Amy Pleasant’s captivating site-specific drawing installation, Suspended, is featured at the Birmingham Museum of Art through August 2010. Suspended inhabits the Museum’s Lower Sculpture Garden, a rectangle enclosed by ten foot walls, functioning  essentially as a roofless gallery open to the sky. Pleasant joins artists such as Lawrence Wiener and Lonnie Holley in transforming this large, challenging site.   

 

 

Pleasant is best known for her figurative, free associative paintings and drawings and her signature lines and marks, which convey each work’s slowly-unfolding narrative.
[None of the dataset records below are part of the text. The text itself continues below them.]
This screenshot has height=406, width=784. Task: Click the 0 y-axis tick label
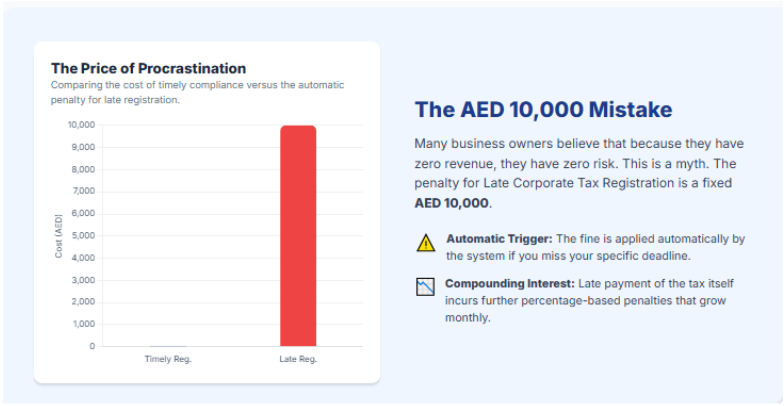coord(91,346)
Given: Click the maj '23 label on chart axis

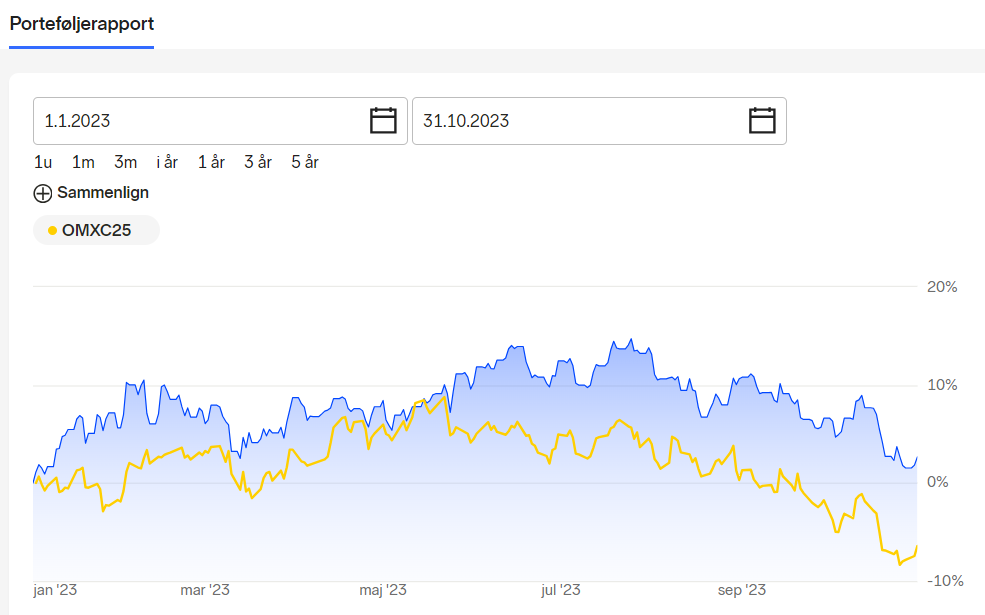Looking at the screenshot, I should click(x=383, y=591).
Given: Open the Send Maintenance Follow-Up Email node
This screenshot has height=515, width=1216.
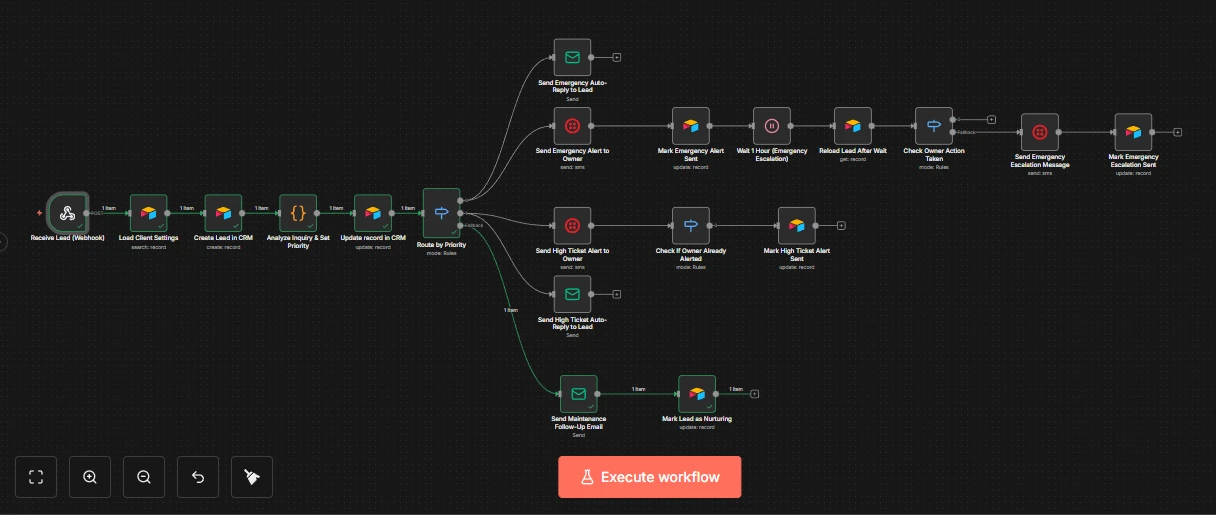Looking at the screenshot, I should tap(578, 394).
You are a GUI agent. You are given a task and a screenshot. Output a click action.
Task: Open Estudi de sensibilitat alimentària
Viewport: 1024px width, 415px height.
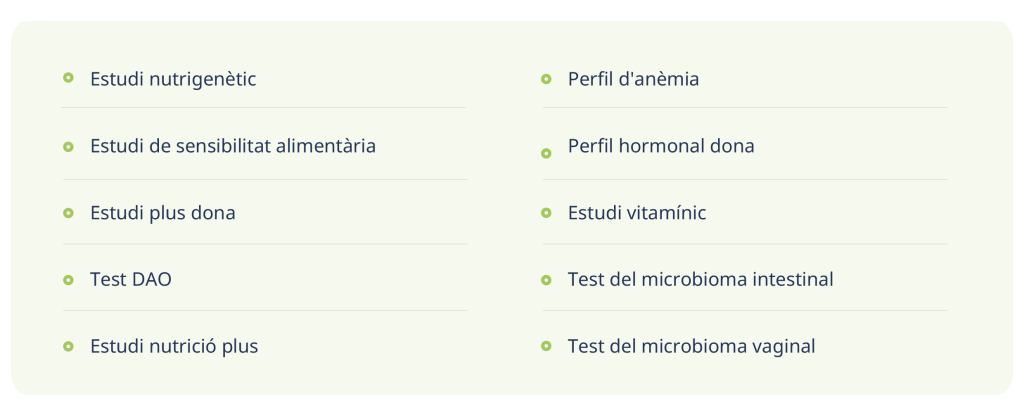pyautogui.click(x=233, y=146)
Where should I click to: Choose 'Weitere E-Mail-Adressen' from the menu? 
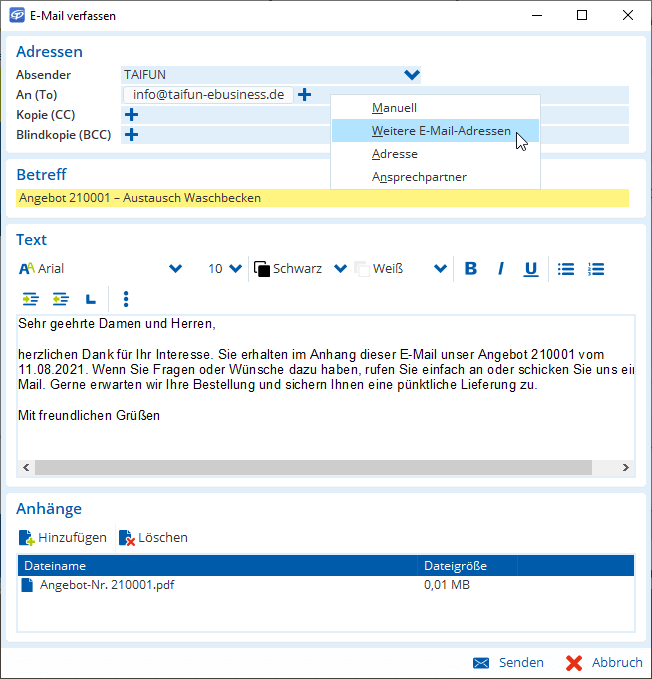coord(441,131)
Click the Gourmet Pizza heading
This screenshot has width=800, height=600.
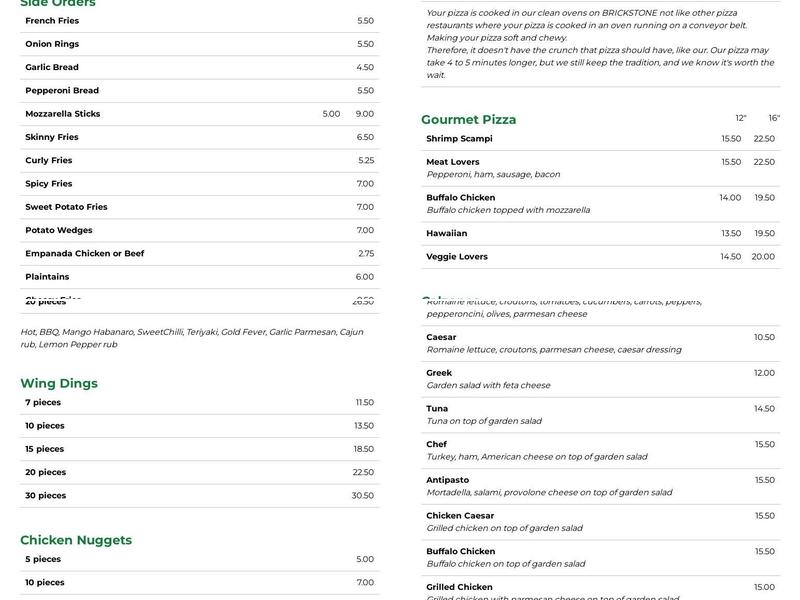coord(469,120)
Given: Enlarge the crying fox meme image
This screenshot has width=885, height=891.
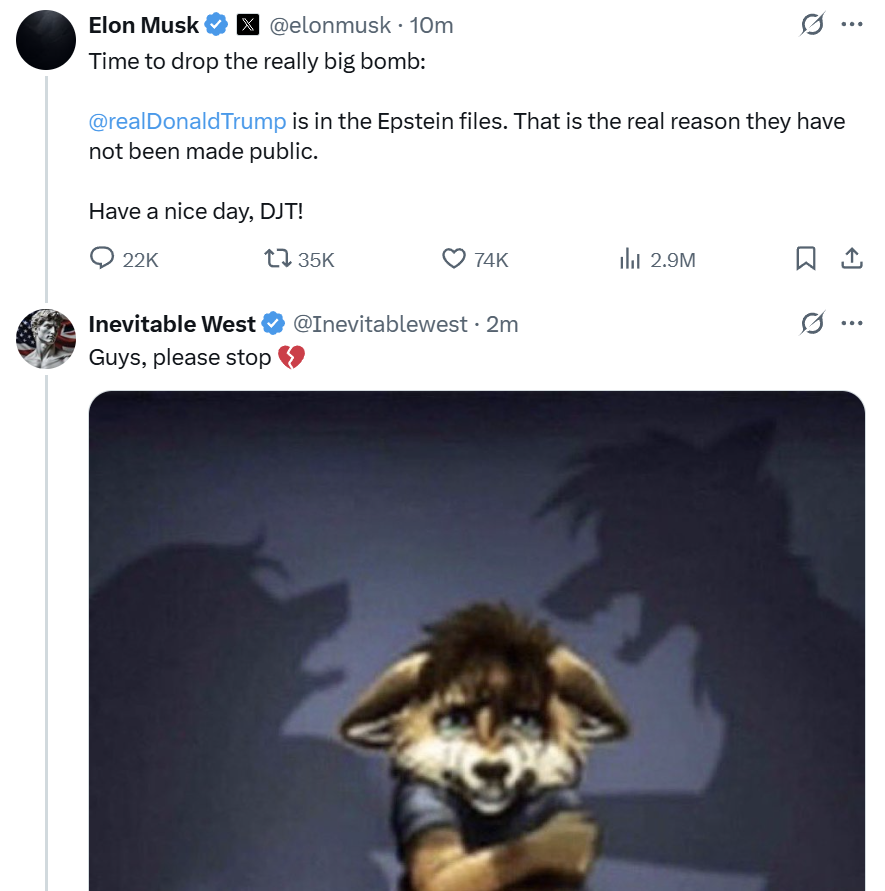Looking at the screenshot, I should (x=477, y=640).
With Suspended, she eschews the figurative element that has become the hallmark of her two-dimensional work, creating a space where viewers insert themselves into cloud imagery and interact with it as an actor does on stage amidst a set.

 

Pleasant explains the genesis of the piece this way: “Flying home from a trip, I was looking out the window from a plane and began wondering how many people have this exact same experience—looking out of the window this way, with the clouds all around you, you’re suspended in them, and there’s a sense of depth and euphoria that I wanted to capture.”

 

While Pleasant’s project draws upon her interest in formal issues like line and perspective, her cloudscape can be interpreted metaphorically as a spiritual passage into higher consciousness.

 

Amy Pleasant’s Suspended is organized by Ron Platt, the Museum’s Hugh Kaul Curator of Modern and Contemporary Art, and appears courtesy of Jeff Bailey Gallery, New York.

 

About the Birmingham Museum of Art: Founded in 1951, the Birmingham Museum of Art has one of the finest collections in the Southeast. More than 24,000 objects displayed and housed within the Museum represent a rich panorama of cultures, including Asian, European, American, African, Pre-Columbian, and Native American. Highlights include the Museum’s collection of Asian art, Vietnamese ceramics, the Kress collection of Renaissance and Baroque paintings, sculpture, and decorative arts from the late 13th century to the 1750s, and the Museum’s world-renowned collection of Wedgwood, the largest outside of England.